C’è, infine, anche un fenomeno nuovo determinato dalla rete: cellulari, tablet, internet conferiscono alle migrazioni del secondo millennio un carattere assolutamente inedito. Avendo portato nei paesi più poveri gli strumenti e le tecnologie più avanzati della comunicazione, abbiamo facilitato il confronto tra livelli di vita e di consumo. Questo confronto non solo rende intollerabili disuguaglianze prima accettate, ma crea nell’immaginario una appartenenza comune al pianeta, unifica il mondo e genera un nuovo diritto di cittadinanza universale che prescinde dai confini fisici territoriali. E non è possibile sentirsi tutti cittadini del mondo virtuale e poi accettare di esserne esclusi in quello materiale.

C’è stata una fase, all’inizio della rivoluzione informatica, in cui filosofi e sociologi, scuola francese in testa, hanno teorizzato che con la rivoluzione digitale i paesi più primitivi avrebbero saltato il percorso storico tradizionale di tutte le civiltà – dall’agricoltura all’industria al terziario – e sarebbero approdati direttamente nell’economia immateriale ed informale del terziario avanzato. Questo non è accaduto perché quelle teorie hanno trascurato gli interessi economici e la loro potenza.
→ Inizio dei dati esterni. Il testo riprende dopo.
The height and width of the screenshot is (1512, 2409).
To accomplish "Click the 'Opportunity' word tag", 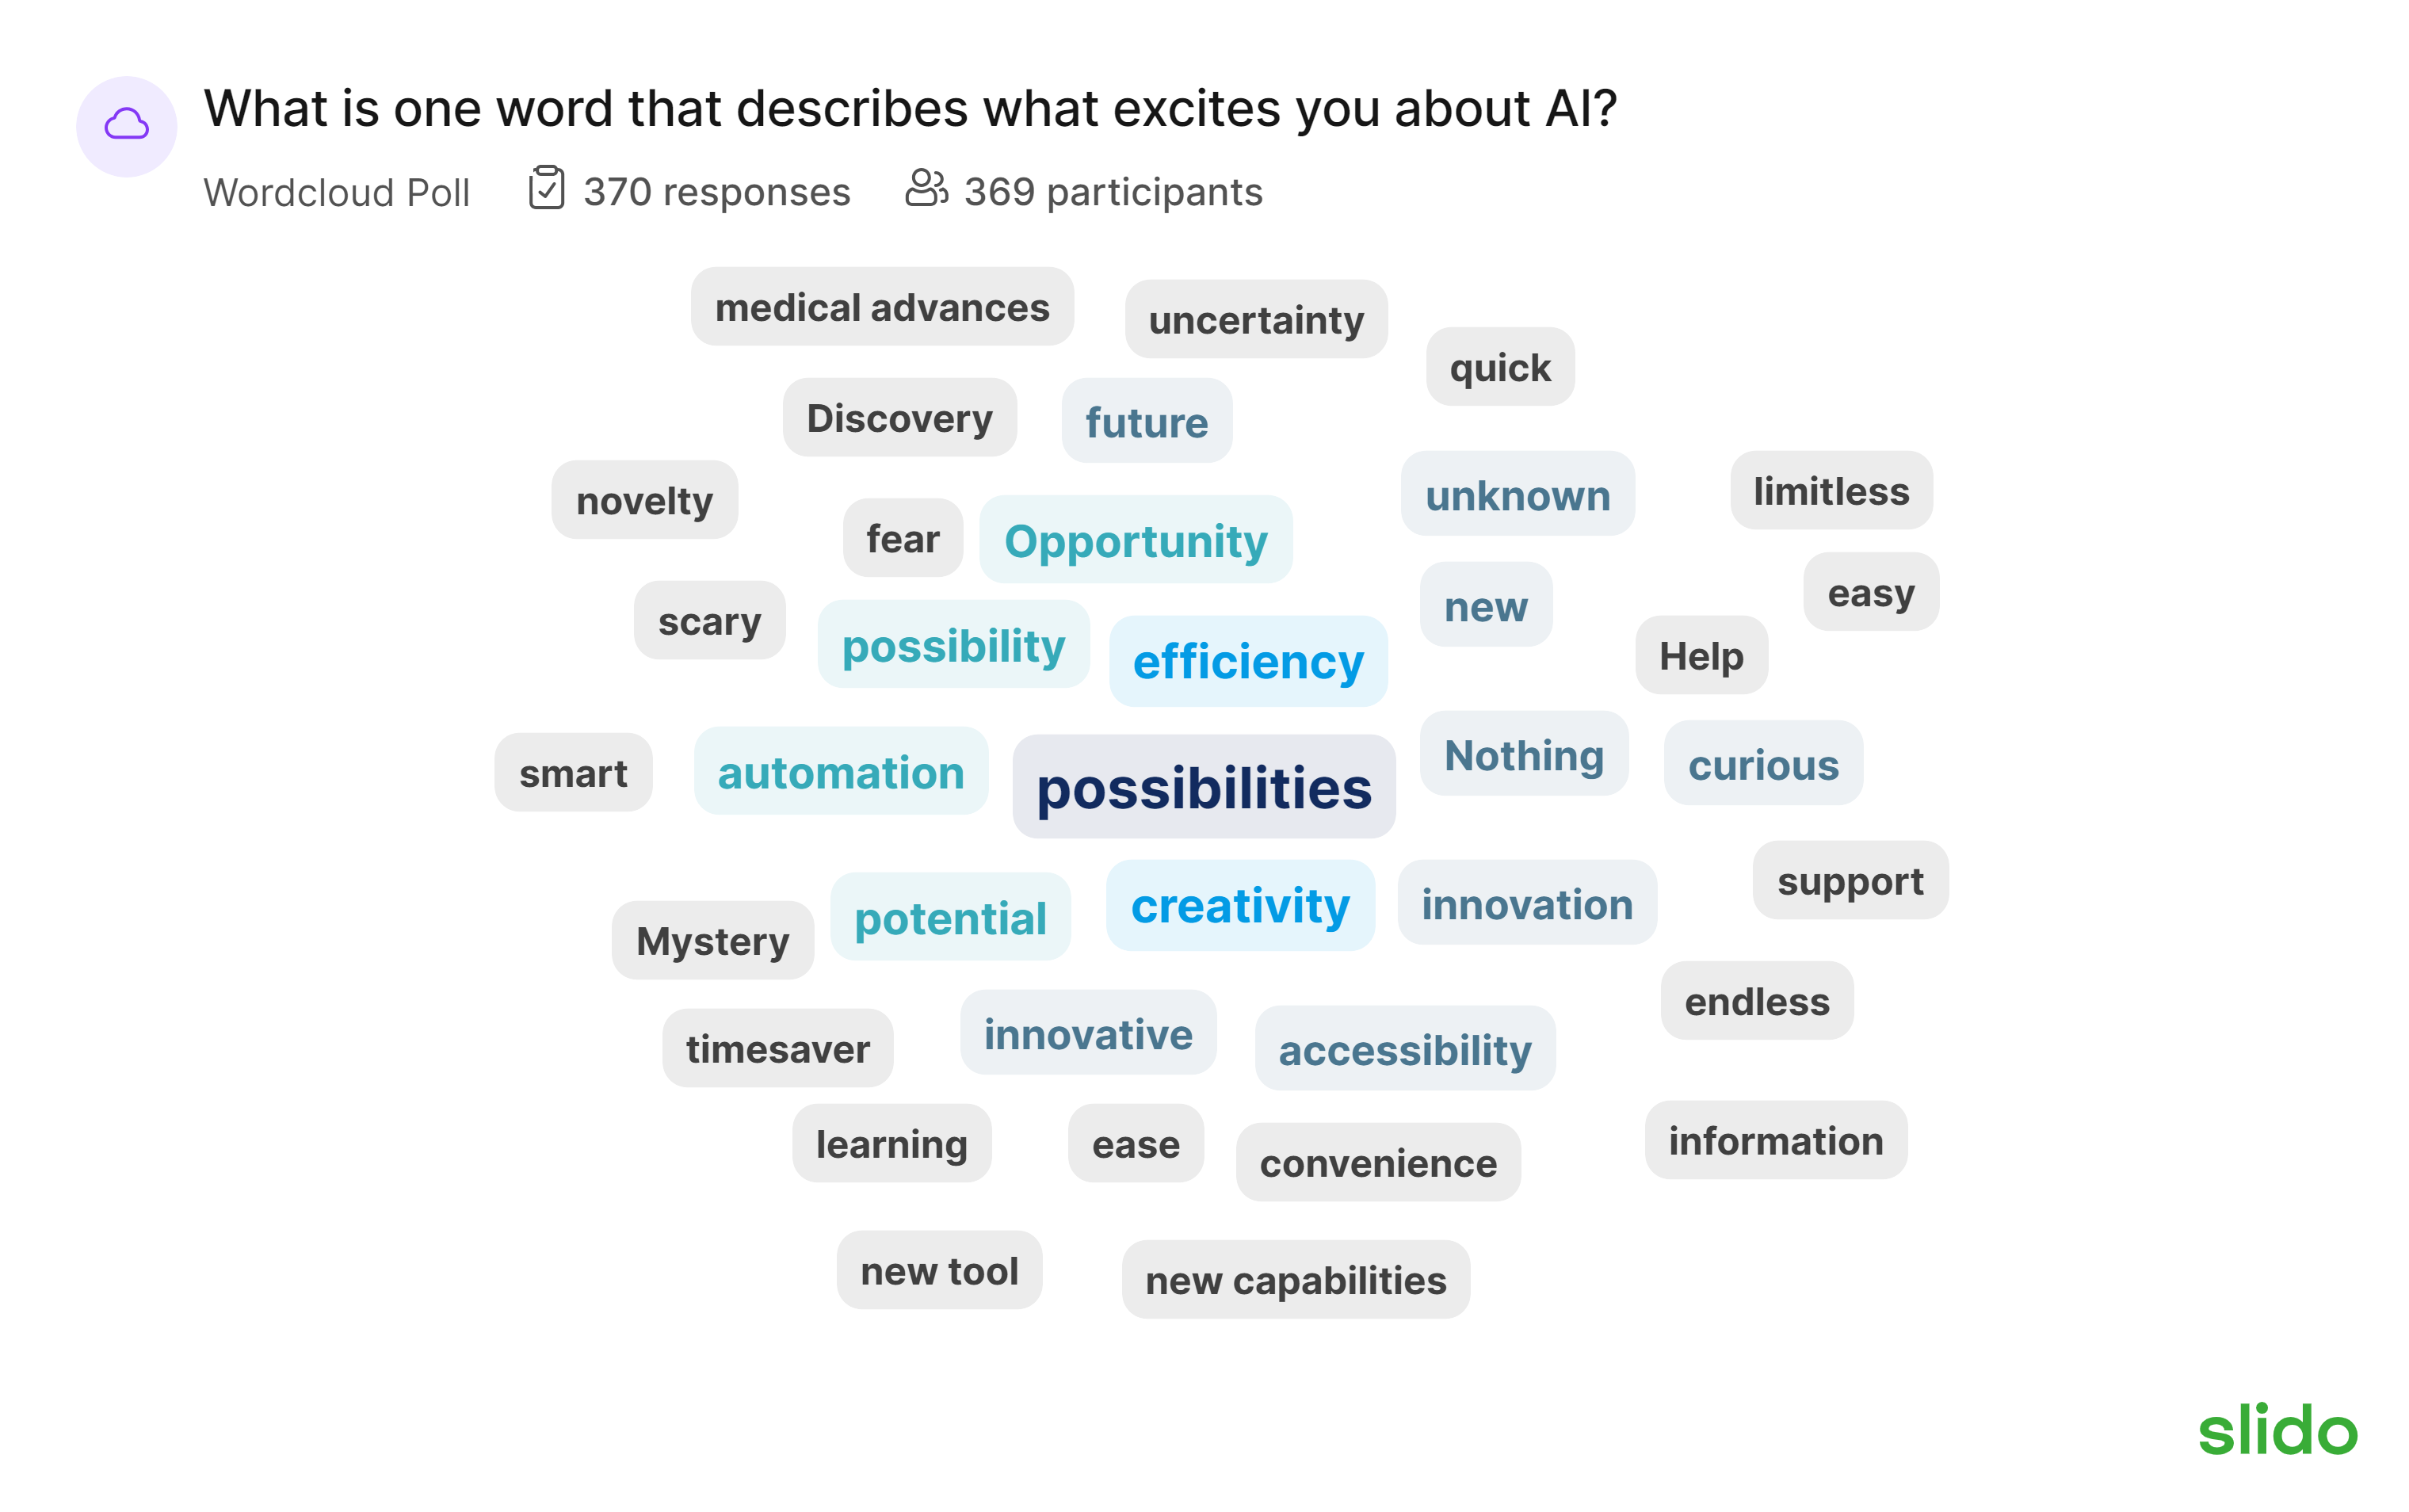I will coord(1134,540).
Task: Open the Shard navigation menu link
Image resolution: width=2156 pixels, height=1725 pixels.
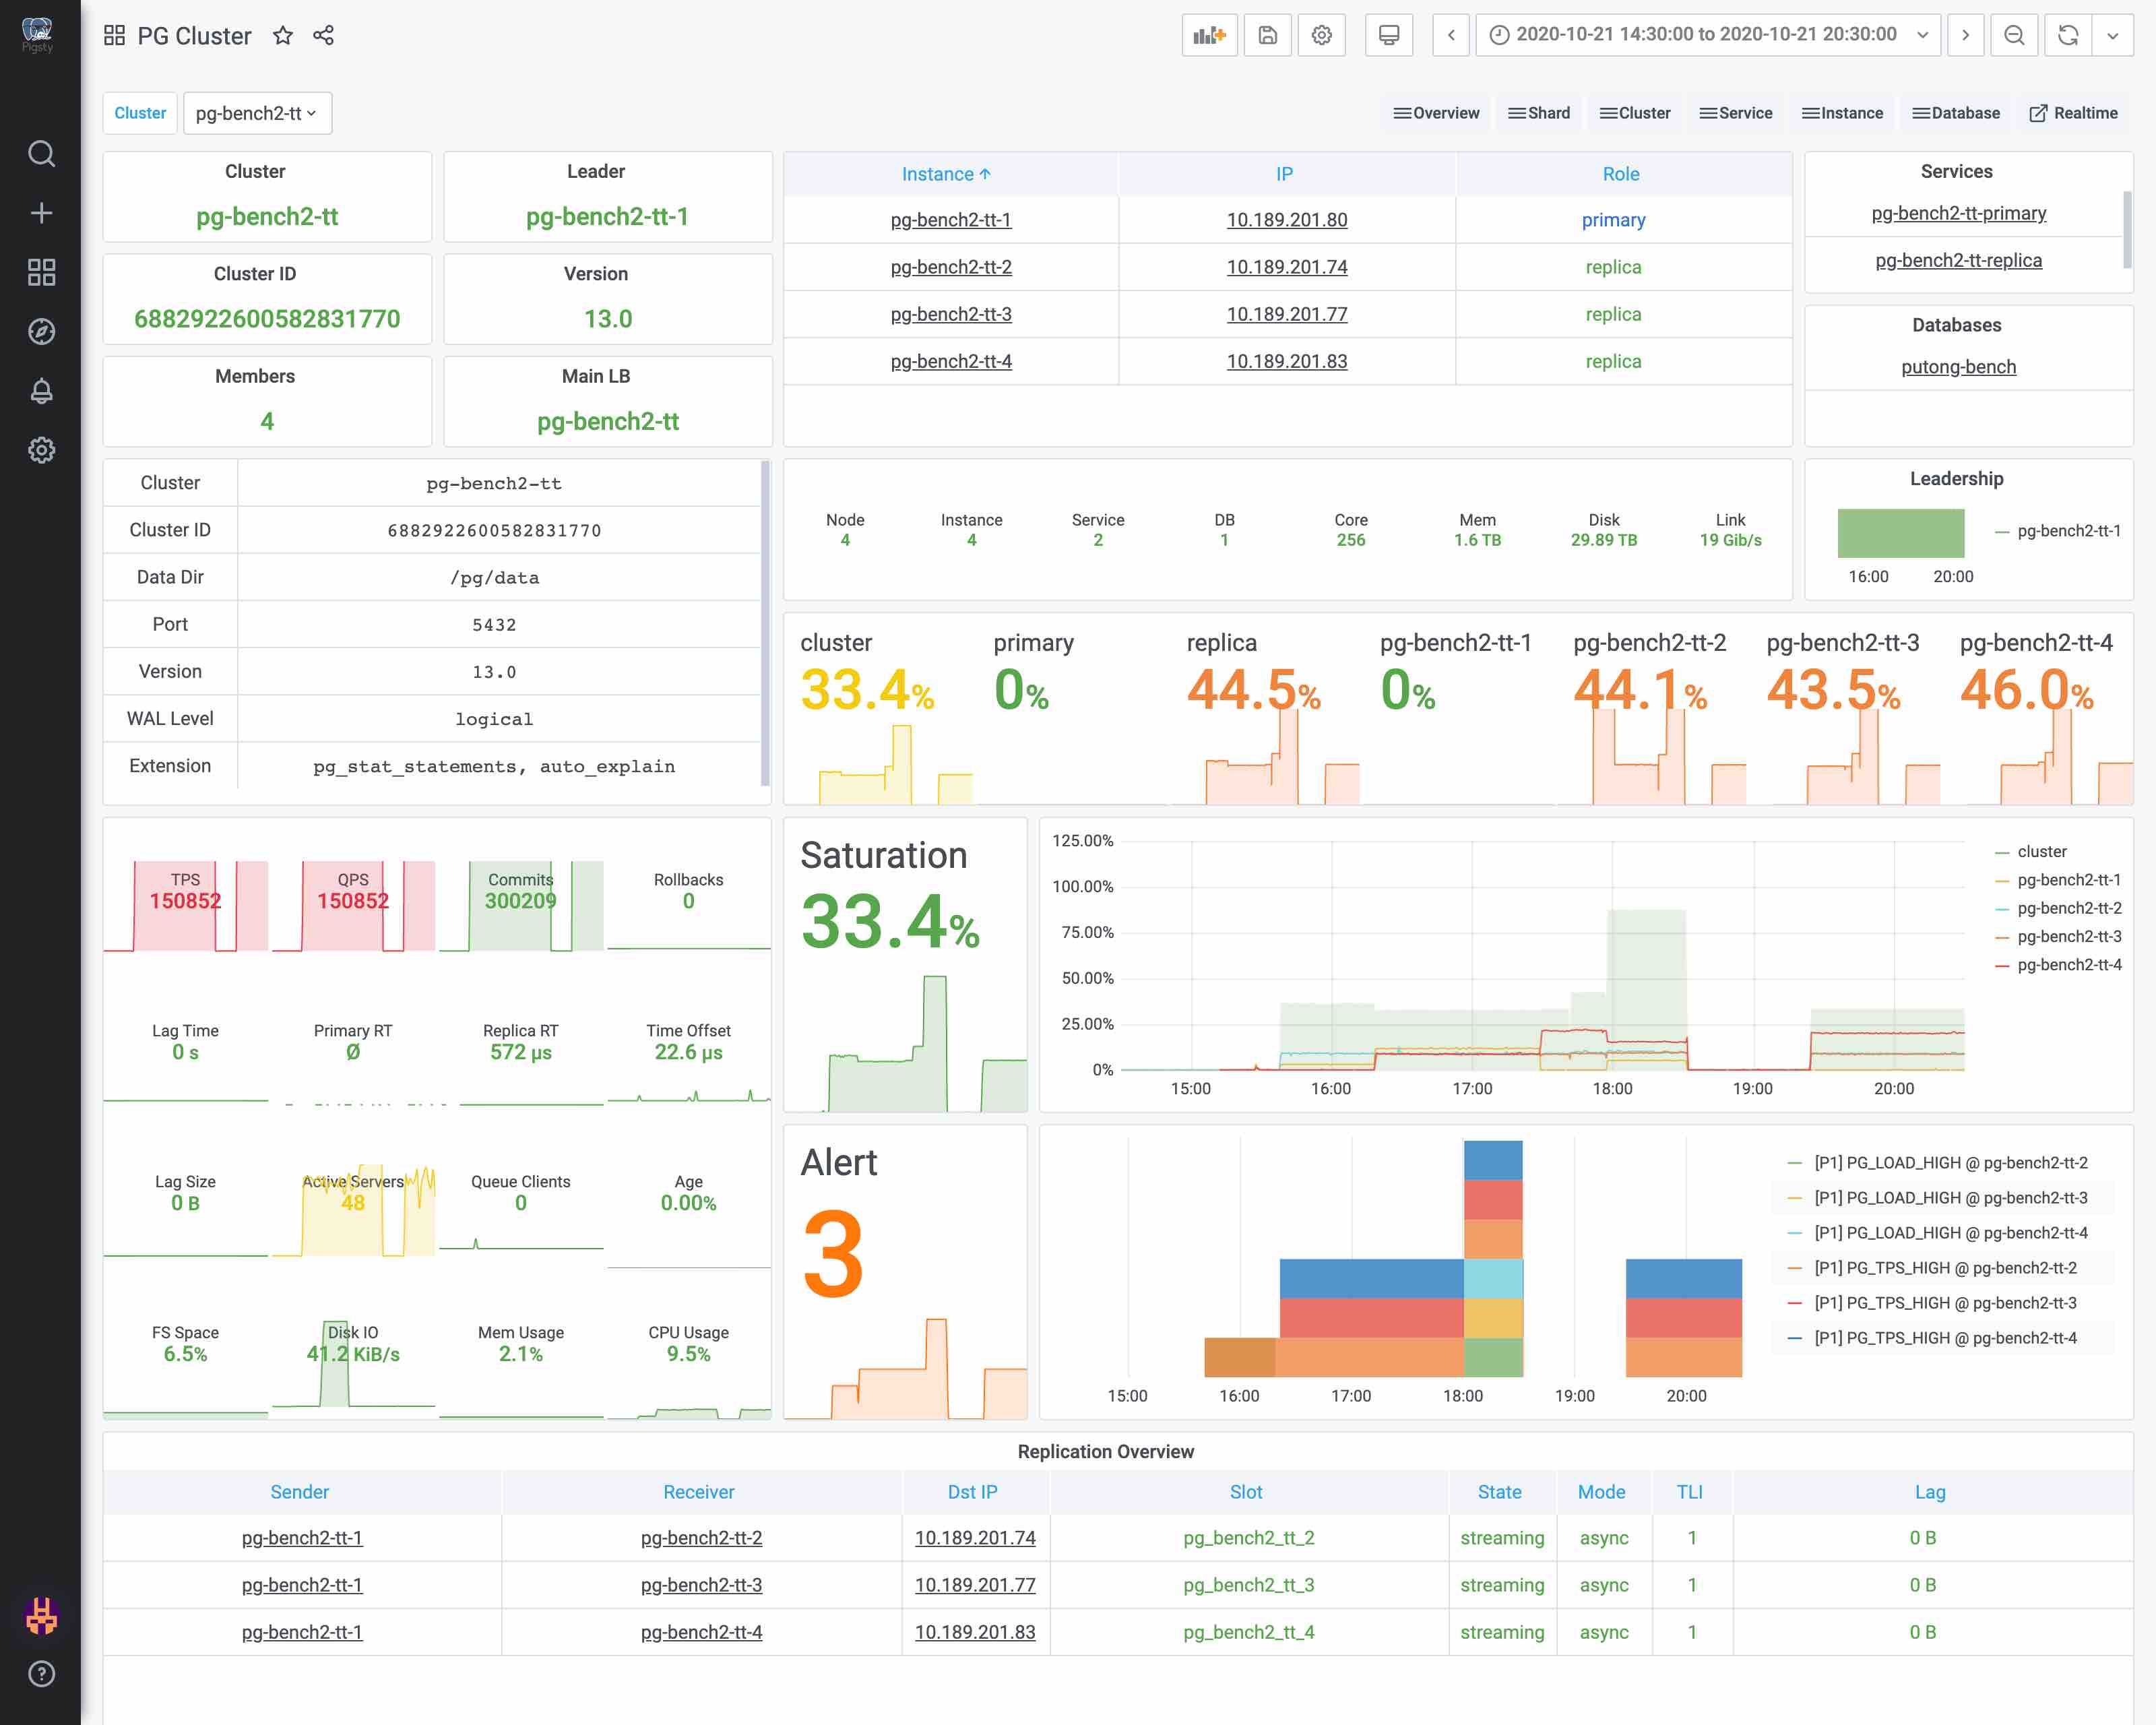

Così si sono portati in quei paesi i nuovi strumenti in una sorta di colonizzazione digitale solo per vendere i prodotti e per diffondere la nostra cultura. Ed in qualche caso siamo andati nei loro mari con navi-fabbriche che pescano, trasformano, inscatolano e lasciano nelle acque, prima fonte di vita per i pescatori locali, lische e residui di lavorazione. L’economia immateriale si è materializzata nella fame.

Di tutto questo dobbiamo prendere consapevolezza per governare il fenomeno. Guido Viale ha avanzato proposte interessanti ed organiche per gestire questi flussi. Sarebbe utile che i politici (nazionali ed europei) le facessero proprie. Soprattutto a sinistra, per rilanciare l’idea di un’altra Europa anche nello scacchiere politico medio orientale e mediterraneo. Noi Europa non possiamo accettare che l’area del mondo sulla quale si scaricano i conflitti tra potenze (sulle risorse e di natura religiosa), sia proprio quella a noi più vicina eppure priva di una funzione autonoma nelle relazioni internazionali, orfana di un protagonismo pacifista.

Se c’è vita a sinistra, che qualcuno batta un colpo.